If not, how can this be done? Once the landowner has closed on a conservation easement, the property may not be subdivided nor any un-allowed for residences constructed. A landowner may choose to create Retained Development rights on the property before a conservation easement is placed. These allow for  a limited number of residential parcels on the property that are part of the easement. The removal of agricultural land from the total acreage may reduce the eligibility of the property or affect the appraisal value

Is land placed under a farmland protection conservation easement open to the public?
No. The sale of development rights does not make farmland public property. The public has no right to access or use a deed-restricted farm without the landowner’s consent. Land protected with a conservation easement under the National Park Service/ American Battlefield Protection Program must be visible from a public road. In both programs, public access to a protected property is not permitted.

Who will oversee the easement?
The county farmland protectionboard is responsible for conducting annual inspections of properties on which it holds an easement to ensure that the property remains protected.
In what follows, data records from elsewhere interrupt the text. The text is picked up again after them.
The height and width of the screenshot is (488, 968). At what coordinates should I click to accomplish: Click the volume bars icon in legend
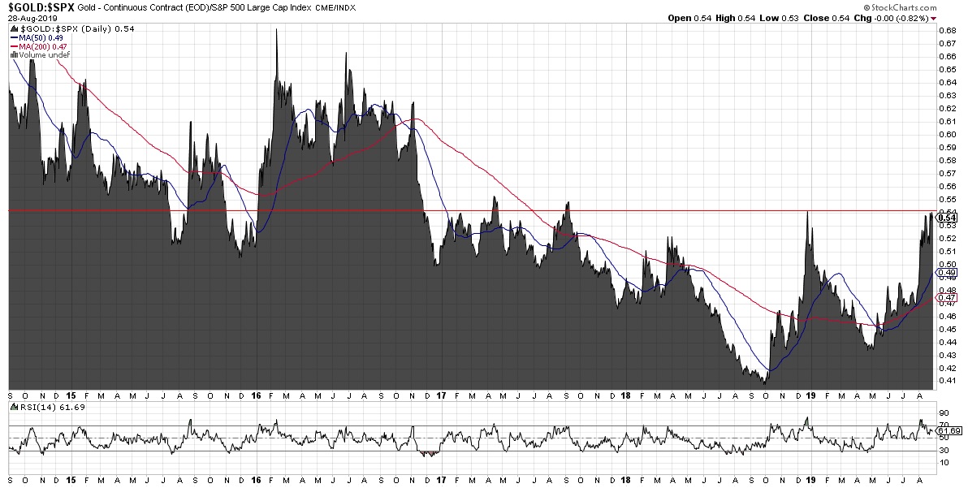pos(12,55)
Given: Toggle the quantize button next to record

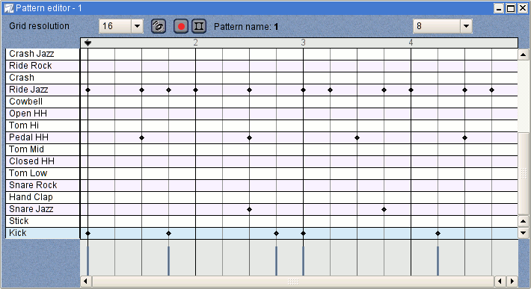Looking at the screenshot, I should coord(199,26).
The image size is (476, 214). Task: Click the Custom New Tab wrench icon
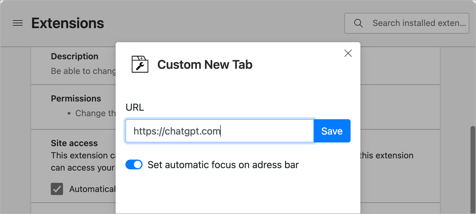pyautogui.click(x=140, y=64)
It may complete the easement monitoring through its staff, or may subcontract this work through an appropriate agent. Typically the Board schedules a visit convenient for the landowner, and if possible, the landowner accompanies the monitoring staff on the visit.

Where the conservation easement is jointly held by a private land trust (also called the co-holder), the responsibility for the easement monitoring and coordinated enforcement efforts shall be clearly delineated.
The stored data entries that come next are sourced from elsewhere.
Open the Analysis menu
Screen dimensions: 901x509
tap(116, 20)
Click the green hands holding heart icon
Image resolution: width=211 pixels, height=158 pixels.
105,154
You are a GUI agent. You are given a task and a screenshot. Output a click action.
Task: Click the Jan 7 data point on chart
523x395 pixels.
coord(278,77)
What happens if an easement violation is discovered?
In the event of an easement violation, the county farmland protection board would make every attempt to work with the landowner to rectify the problem. In the event that a satisfactory resolution cannot occur, the Board may work through its County Attorney or through private attorneys to meet its perpetual obligation to protect the property.
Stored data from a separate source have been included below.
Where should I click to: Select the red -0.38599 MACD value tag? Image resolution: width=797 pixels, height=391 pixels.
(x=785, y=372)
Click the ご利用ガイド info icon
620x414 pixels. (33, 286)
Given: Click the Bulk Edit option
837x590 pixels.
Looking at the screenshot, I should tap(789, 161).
Easement violations typically occur with owners subsequent to the original owner of the property who enacted the easement. Even though the original landowner enacting the easement has sold or bequeathed the land, subsequent owners are bound by the terms of the easement. The easement is said to “run with the land.”

Questions About Value

How much money can a landowner expect to receive from selling a conservation easement?
A landowner may sell an easement for no more than the value determined by the  appraisal. This is generally completed by the farmland protection board through a qualified conservation easement appraiser. The maximum easement value is the difference between the fair market value of the land and the agricultural value of the land.

For example, the hypothetical fair market value of a 100-acre parcel of unrestricted land is $3,000 an acre or $300,000 for the entire parcel. The land is suitable for a housing subdivision and is in an area that is currently being developed. The agricultural value of the land is $1,000 an acre or $100,000 for the entire parcel. The maximum value of the conservation easement on this parcel is $200,000 ($300,000 fair market value less $100,000 agricultural value). Subject to the availability of funds, the owner would be compensated $200,000 for the conservation easement.

Offering Price
The offering price is the amount the landowner is asking to be reimbursed for the sale of the conservation easement to the Farmland Protection Board. The offering price can be the maximum easement value, or it can be some fraction of this value.

What are the tax implications for a landowner placing a conservation easement on his or her property?
Proceeds from the sale of a conservation easement generally are taxed at long-term capital gains rates.  Depending upon each individual landowner’s situation, the placement of an agricultural conservation easement on land may provide an income deduction for a donation or bargain sale; property tax benefits under WV law by being designated as agricultural use land; and estate tax benefits for Federal purposes.  Landowners are strongly advised to consult a tax advisor and financial advisor to address these questions.